#### What the task asks:
Look for the string "checkbox" in the data below, and copy each line that holds it.

Saved data entries:
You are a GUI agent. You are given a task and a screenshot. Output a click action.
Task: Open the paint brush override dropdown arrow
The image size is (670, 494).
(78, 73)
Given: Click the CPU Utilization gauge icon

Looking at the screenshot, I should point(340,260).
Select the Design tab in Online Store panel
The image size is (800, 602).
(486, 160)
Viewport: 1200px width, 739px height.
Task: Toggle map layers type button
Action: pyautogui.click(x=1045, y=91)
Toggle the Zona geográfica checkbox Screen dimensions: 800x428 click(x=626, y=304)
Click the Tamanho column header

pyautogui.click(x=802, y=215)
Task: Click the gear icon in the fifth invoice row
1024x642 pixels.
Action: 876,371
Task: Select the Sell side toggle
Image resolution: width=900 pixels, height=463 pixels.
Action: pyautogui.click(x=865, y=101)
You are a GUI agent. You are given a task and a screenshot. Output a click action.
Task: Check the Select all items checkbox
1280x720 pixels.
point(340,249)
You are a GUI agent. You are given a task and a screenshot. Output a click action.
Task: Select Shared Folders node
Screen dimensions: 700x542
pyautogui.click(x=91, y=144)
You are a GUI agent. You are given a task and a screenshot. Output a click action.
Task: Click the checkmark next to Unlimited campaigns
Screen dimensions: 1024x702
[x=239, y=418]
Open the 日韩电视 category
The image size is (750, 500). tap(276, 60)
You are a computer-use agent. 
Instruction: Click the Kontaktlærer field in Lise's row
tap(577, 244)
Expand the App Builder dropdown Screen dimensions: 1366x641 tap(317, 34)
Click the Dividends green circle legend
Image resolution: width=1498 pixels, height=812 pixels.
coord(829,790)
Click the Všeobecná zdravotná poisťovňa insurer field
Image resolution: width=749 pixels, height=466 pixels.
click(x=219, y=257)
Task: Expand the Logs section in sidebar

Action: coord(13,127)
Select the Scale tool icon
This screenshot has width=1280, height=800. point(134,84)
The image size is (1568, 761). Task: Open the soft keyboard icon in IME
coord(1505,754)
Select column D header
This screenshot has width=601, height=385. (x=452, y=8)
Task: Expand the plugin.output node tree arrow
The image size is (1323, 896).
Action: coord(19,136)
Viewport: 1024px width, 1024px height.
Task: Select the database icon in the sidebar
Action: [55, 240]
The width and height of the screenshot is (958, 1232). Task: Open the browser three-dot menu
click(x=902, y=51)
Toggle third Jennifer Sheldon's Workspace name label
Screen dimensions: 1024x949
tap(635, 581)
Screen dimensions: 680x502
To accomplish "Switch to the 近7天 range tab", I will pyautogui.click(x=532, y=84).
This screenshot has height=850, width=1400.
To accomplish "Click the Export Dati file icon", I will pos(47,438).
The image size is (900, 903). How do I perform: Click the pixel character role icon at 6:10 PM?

#### Result below:
Toggle the Zona geográfica checkbox Screen dimensions: 800x428 click(x=626, y=304)
Task: Check the Select all items checkbox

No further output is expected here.